Stated exercise
Copy the entries below word for word, starting at the line containing "1512x804 pixels. How" and ending at the line containing "point(673,268)". Omit the pictures from your copy.

Record excerpts
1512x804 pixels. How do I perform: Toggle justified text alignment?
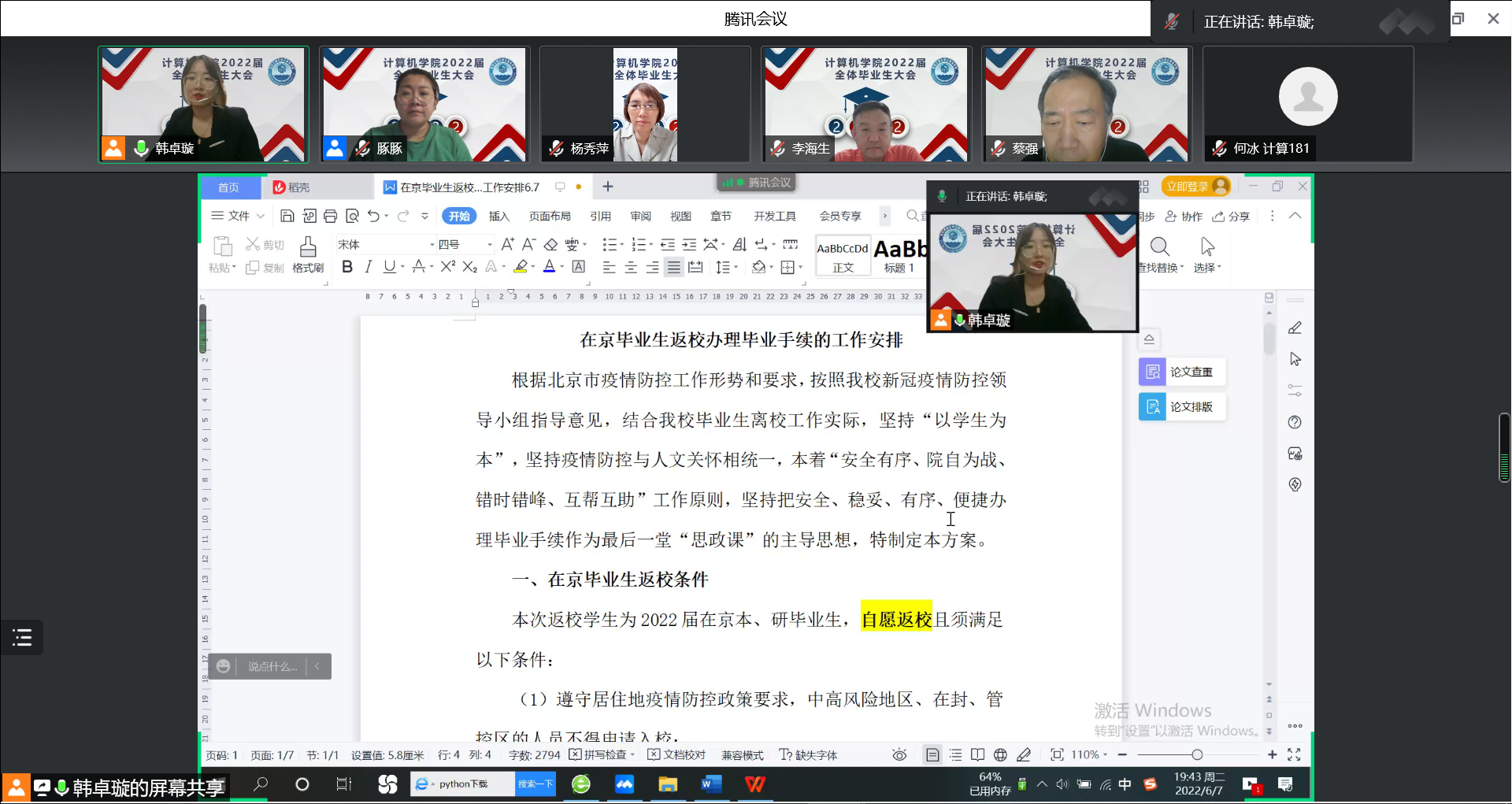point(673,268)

---

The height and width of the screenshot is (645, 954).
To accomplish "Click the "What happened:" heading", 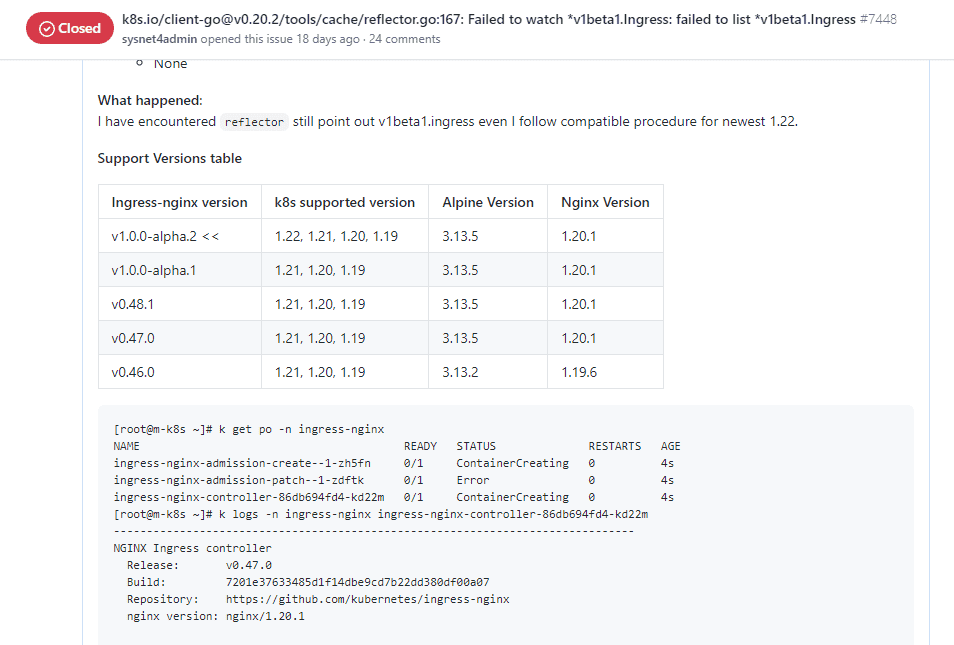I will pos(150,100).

--

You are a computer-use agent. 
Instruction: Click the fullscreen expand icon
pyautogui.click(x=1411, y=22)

Task output
1512x804 pixels. How do I perform: Toggle justified text alignment?
point(673,268)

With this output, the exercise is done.